Typically this method only works on older model vehicles with pull-up locks above the window sill. The best part about this is almost everyone has a shoelace handy all the time, so you don’t need to worry about needing a special tool. Tie a small loop in one end of the shoelace and feed it between the door and door frame. 

You may need a credit card or something similar to push the weather stripping aside, but anything firm enough to move it out of the way is fine. Lower the loop down until it’s settled around the lock, pull the loop tight and lift the lock. It may take a few tries, but it’s still one of the easiest ways to unlock your vehicle if it uses this style door lock.

  1. Door Wedges & Reach Tools

Automotive supply stores carry inflatable door wedges you can use to partially open your car door without damaging the finish or internal door components. They fold up small enough to keep in a backpack or purse, so they are a great emergency car lockout kit. 

Slide the un-inflated airbag between the door and frame, then use the manual pump to inflate it. The wedge will create a gap large enough to insert a rod or similar thin, rigid object so you can hit the unlock button. If there are any sufficiently long sticks nearby, they should work just fine.

If you don’t have an inflatable door wedge, you can use a flathead screwdriver to wedge the door open, but you need to be careful if you don’t want to scratch or chip your vehicle’s paint. You can also use a regular rubber or plastic door stop to wedge your car door with a lower risk of damaging anything. 

The difference here is you need something to hammer the doorstop into place with something to create a wide enough opening. The wedge and reach method is definitely the preferred DIY method for getting back into a locked car, so learning how to use this method or buying an inflatable wedge is well worth your time.

  1. Coat Hanger or “Slim Jim”

The classic method of opening a locked car door as portrayed in Hollywood movies and television shows for decades, a modified coat hanger or “Slim Jim” tool are both tried and true methods for getting into a locked car. The coat hanger method is crude comparted to using a Slim Jim, but they both function in the same way. 

The first method involves slipping an unbent wire hanger inside the door between the outside of the window and the weather stripping next to the door lock.

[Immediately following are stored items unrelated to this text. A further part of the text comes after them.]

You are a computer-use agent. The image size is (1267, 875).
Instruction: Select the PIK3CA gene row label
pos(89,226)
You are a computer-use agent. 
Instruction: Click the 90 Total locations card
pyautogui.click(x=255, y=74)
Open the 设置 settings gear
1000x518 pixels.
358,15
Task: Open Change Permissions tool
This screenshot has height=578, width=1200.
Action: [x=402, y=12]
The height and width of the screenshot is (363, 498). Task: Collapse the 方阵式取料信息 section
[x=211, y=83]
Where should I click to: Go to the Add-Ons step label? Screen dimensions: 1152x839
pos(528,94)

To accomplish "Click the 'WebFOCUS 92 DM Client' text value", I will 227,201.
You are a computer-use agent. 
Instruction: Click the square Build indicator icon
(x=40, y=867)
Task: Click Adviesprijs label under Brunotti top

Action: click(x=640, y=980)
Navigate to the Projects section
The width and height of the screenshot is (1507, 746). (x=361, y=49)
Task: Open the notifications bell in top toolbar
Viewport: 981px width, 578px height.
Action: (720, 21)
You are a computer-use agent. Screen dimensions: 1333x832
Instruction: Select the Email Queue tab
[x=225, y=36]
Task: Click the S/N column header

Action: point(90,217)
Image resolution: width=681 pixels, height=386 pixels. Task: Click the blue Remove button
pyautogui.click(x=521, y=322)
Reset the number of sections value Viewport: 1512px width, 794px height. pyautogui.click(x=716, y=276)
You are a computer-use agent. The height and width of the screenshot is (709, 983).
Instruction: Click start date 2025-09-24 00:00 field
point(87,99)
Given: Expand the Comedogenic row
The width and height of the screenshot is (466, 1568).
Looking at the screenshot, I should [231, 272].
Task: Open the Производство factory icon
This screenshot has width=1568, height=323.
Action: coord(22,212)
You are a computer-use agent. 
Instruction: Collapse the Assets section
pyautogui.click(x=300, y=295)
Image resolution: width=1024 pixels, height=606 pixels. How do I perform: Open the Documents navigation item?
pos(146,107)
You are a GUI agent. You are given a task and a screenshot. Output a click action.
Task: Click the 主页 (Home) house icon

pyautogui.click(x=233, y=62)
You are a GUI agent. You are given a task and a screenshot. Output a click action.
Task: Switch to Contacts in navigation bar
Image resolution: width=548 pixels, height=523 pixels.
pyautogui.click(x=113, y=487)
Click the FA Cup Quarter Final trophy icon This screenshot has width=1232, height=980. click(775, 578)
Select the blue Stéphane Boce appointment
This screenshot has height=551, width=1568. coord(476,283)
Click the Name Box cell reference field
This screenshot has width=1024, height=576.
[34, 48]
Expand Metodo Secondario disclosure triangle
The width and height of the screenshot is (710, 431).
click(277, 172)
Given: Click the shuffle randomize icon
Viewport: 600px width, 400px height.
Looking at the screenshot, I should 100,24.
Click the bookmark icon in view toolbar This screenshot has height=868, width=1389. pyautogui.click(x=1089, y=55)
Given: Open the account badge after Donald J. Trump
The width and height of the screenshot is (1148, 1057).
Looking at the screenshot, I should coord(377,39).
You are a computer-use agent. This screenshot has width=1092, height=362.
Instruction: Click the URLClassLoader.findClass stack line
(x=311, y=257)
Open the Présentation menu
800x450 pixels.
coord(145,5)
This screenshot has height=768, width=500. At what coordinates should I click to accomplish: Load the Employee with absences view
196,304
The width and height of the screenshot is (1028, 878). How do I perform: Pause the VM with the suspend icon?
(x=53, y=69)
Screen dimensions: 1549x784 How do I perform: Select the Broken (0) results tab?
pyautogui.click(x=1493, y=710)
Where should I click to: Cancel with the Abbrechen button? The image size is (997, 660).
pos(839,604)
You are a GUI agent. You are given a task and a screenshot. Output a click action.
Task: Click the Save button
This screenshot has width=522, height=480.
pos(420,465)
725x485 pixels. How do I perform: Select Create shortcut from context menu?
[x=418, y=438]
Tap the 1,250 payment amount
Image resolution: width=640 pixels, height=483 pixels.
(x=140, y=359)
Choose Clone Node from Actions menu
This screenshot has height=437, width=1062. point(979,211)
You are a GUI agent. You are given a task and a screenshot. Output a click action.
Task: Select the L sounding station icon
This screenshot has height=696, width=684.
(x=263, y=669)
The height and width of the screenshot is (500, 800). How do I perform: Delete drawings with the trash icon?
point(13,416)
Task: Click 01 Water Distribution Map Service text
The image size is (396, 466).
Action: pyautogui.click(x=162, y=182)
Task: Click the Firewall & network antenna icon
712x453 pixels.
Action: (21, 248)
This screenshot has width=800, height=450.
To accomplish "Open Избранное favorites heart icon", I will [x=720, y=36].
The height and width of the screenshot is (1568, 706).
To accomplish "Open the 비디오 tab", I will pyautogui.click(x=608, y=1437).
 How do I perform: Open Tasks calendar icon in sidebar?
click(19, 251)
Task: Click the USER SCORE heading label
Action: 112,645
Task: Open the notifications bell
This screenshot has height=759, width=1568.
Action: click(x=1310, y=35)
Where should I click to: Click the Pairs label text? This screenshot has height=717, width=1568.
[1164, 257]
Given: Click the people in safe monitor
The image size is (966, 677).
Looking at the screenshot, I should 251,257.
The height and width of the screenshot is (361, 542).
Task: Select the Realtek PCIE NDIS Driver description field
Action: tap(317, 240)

One end of the wire hanger should be hooked to try and grab the locking mechanism. You’ll need to feel around a bit to fund the latch, but once you pull it upward, the lock should go up, too. Using a Slim Jim, a thin metal bar with a curve at one end, is faster and less likely to damage any internal components in your car door. 

Most people are going to go for the coat hanger method since they are easy to find when you are out shopping or running errands, and a Slim Jim is something you would need to carry with you in case of a lockout. Since neither of these fit well into purses or bags, this is a less than ideal method for regaining access to your car. It works, but it’s really a last ditch effort approach.

  1. Plastic Strip

A sufficiently flexible yet rigid strip of plastic can be fed between the door frame and the door to hit your unlock button. It might take a bit to find one large enough and thin enough, but it works extremely well. If you can find a plastic or metal yardstick that has enough flexibility, those are ideal for the job. Not only is this method extremely effective, but it also poses less risk to your vehicle than a coat hanger, screwdriver or Slim Jim.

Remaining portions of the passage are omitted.